Déboires avec la justice, échecs scolaires et diplômés au chômage: Les raisons de la harga

Déboires avec la justice, échecs scolaires et diplômés au chômage: Les raisons de la harga

L’aventure des harragas algériens se poursuit inexorablement, atteignant une intensité qui a fini par transformer le phénomène en véritable problème politique pour les Etats concernés et les pays vers lesquels déferlent les vagues de migrants irréguliers. Cette situation est au centre d’études poussées menées par des sociologues algériens.

Abla Chérif – Alger (Le Soir) – Elles ont donné lieu à des rapports régulièrement réactualisés, impossibles à clôturer  en raison de l’ampleur des faits qui s’accumulent. Au Crasc (Centre de recherche en anthropologie sociale et culturelle), un projet mené conjointement entre l’Algérie et l’Espagne est ainsi continuellement alimenté.

L’étude a, de ce fait, été effectuée par deux équipes issues des deux côtés, espagnol et algérien. En qualité de collaborateur, Bouabdellah Kacemi a pris part aux travaux démarrés en 2007.

En raison de la persistance du phénomène, ils se poursuivent à ce jour et les conclusions sont souvent partagées avec Madrid mais aussi Rome, deux destinations qui attirent particulièrement les harragas. Toutes les données contenues dans les recherches sont basées sur un travail de terrain, des enquêtes menées tout le long des villes côtières, de régions connues pour constituer des points de départ des candidats à l’aventure, mais aussi et surtout de témoignages  souvent crus.

Dans ses conclusions, le sociologue évoque particulièrement le travail mené à Béni-Saf, dans l’Oranie, mais fait savoir plus globalement que la «harga» est passée par plusieurs étapes tout au long de ces dernières années. «Même si elle demeure largement majoritaire, affirme le sociologue, la jeunesse algérienne n’est plus la seule frange de la population à émigrer ou à vouloir le faire.

L’idée est aujourd’hui très répandue au sein de la population qui méconnaît malheureusement la vérité sur l’issue que connaît cette aventure». Il poursuit : «Aujourd’hui, on y trouve également des diplômés, des femmes, des enfants… les personnes qui succombent à la tentation sont de plus en plus nombreuses.» Explications : «Pour la jeunesse, les raisons sont claires.»

L’enquête menée démontre, selon lui, la présence d’une importante proportion de jeunes confrontés à des problèmes de justice. «Ce sont des personnes, ajoute notre interlocuteur, qui ont des déboires avec les instances judiciaires et qui ne trouvent que la fuite comme solution. Ceux-là sont nombreux, et il faut dire qu’on peut également retrouver ces cas parmi les adultes.»

La seconde catégorie concerne les «jeunes en échec scolaire et ceux ayant également échoué dans toutes les autres voies d’insertion sociale, stages…» A ceux-là s’est jointe (ces dernières années) une nouvelle catégorie, celle des diplômés qui estiment n’avoir aucun avenir en Algérie. «Ceux-là considèrent que le diplôme obtenu ne leur servira à rien compte tenu de l’offre et de la demande existants dans le pays, et prennent eux aussi la route de l’aventure dans l’espoir d’une situation meilleure.»

■ Extrait du jeu de données ■

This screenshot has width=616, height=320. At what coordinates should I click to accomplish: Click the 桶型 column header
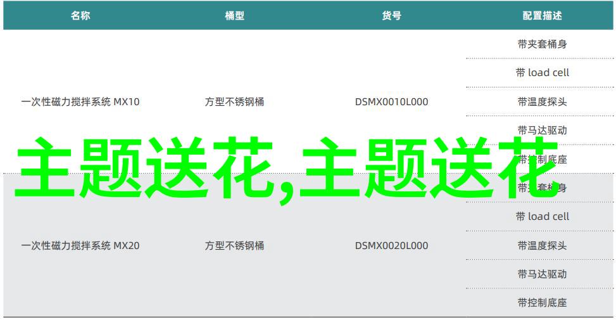[x=234, y=16]
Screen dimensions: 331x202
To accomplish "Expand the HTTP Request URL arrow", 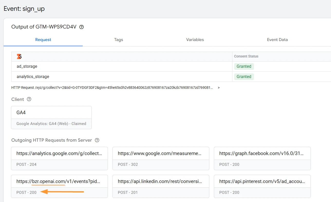I will coord(219,88).
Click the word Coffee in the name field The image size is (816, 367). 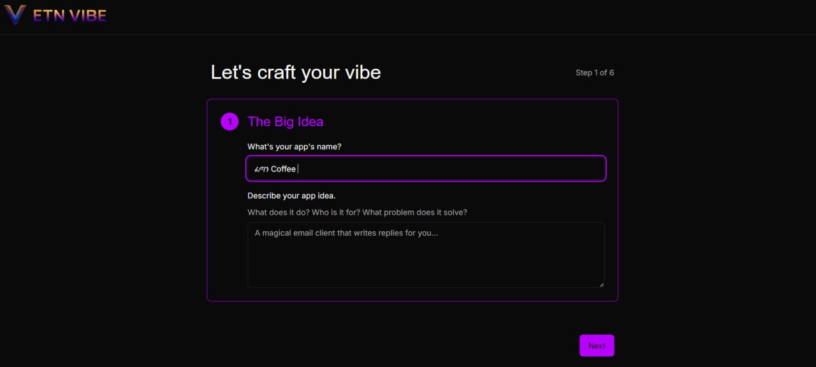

■ Exercices ■
(a) Extrayez de l'article sur la harga le passage qui va de "L’étude a, de" à "démarrés en 2007.".
(b) Répondez à ces questions d'après l'article sur la harga.
(i) En quelle année ont démarré les travaux auxquels Bouabdellah Kacemi a pris part ?
(ii) Dans quelle localité de l'Oranie le sociologue évoque-t-il particulièrement le travail mené ?
(iii) Avec quelles deux villes les conclusions sont-elles souvent partagées ?

■ Réponses aux exercices ■
(a)
L’étude a, de ce fait, été effectuée par deux équipes issues des deux côtés, espagnol et algérien. En qualité de collaborateur, Bouabdellah Kacemi a pris part aux travaux démarrés en 2007.

(b)
(i) En 2007.
(ii) À Béni-Saf.
(iii) Avec Madrid et Rome.